Imaginez-vous des séquelles au-delà de la rémission ?
Je m’interroge sur le retour des touristes en Bourgogne-Franche-Comté, en France et dans le monde. Et comment vont s’organiser les protocoles de visite dans les lieux touristiques.
Avez-vous le sentiment que l’on se soucie de votre santé, que les dispositifs mis en place sont à la hauteur du défi ?
Les communications et consignes successives au jour le jour rendent difficiles une projection sur du moyen terme. Il fallait déjà gérer l’urgence, je le comprends bien, mais il faut aussi avoir toutes les informations pour anticiper l’après confinement. J’aurais aimé que les informations soient transparentes dès le départ, par exemple sur les masques. La consigne aurait été : « Faites-les vous-même, nous en manquons ». J’aurais aimé que dès décembre, l’État nous alerte mieux sur ce virus qui ne s’arrêterait pas aux frontières chinoises, encore moins italiennes, et qu’il y avait urgence à mettre en place toutes les mesures barrières, dont la distanciation. Après, je comprends que même les plus grands scientifiques découvrent progressivement ce virus.
Quelles sont les initiatives les plus originales qui vous ont fait tenir face à la pandémie ?
Mon équipe si calme, responsable, engagée, a su s’adapter très vite. Je retiens la réactivité impressionnante de notre informaticien, de notre cabinet d’expertise comptable et nos conseils qualité et ingénierie. Je suis aussi sensible à la solidarité avec nos fournisseurs, nos transporteurs, nos clients. Tout comme celle, hors du registre professionnel, avec les hôpitaux en France et ailleurs.
À l’inverse, qu’est-ce qui vous traumatise le plus ?
Je fais des cauchemars la nuit, preuve que je me fais du souci pour l’équipe, pour l’entreprise. Ce qui me désole, c’est de voir nos hôpitaux qui manquent de lits, de matériel de respiration, de médicaments, de masques, de sur-blouses, de sur-chaussures, de charlottes… Je pense aussi aux personnes qui décèdent seules, loin des leurs, dans les Ephad ou à l’hôpital.

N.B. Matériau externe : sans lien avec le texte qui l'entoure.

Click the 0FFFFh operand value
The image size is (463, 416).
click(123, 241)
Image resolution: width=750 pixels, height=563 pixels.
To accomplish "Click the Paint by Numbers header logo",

Pensez-vous que la notion de proximité et de territoire sortira gagnante de cette pathologie mondiale ?
Je l’espère. Quelques enseignements sont déjà à tirer : savoir produire et travailler près de chez soi, avoir plus d’autonomie, respecter la nature, respecter l’Homme… En tout cas, j’observe que la pollution baisse bel et bien quand l’activité humaine ralentit.
« Les encouragements des anciens qui appellent pour avoir des nouvelles font aussi du bien. »
À titre personnel, que retirez-vous de cette situation ?
Les marques d’affection du quotidien : le petit coup de fil ou le sms de la famille, des amis, le petit coucou de loin, la présence efficace et fidèle de l’équipe peu importe si elle est en télétravail, ici une semaine sur deux ou deux jours sur cinq. Les encouragements des anciens qui appellent pour avoir des nouvelles font aussi du bien.
L’abbaye de Flavigny en confinement, ça donne quoi ?
Le silence dans les grands couloirs et les escaliers de l’abbaye, pas un visiteur qui se balade dans la cour, dans la crypte, dans la boutique, dans le petit musée. Moins de 10 personnes sur 35 dans l’abbaye, habillées en tenue de « cosmonaute », d’autres confinés chacun dans un bureau, devant les bassines, à la préparation des expéditions. Mais ils sont toujours là, le parfum de l’anis et la musique des bonbons qui roulent dans les bassines. Discrets mais bien là, comme un cœur qui bat.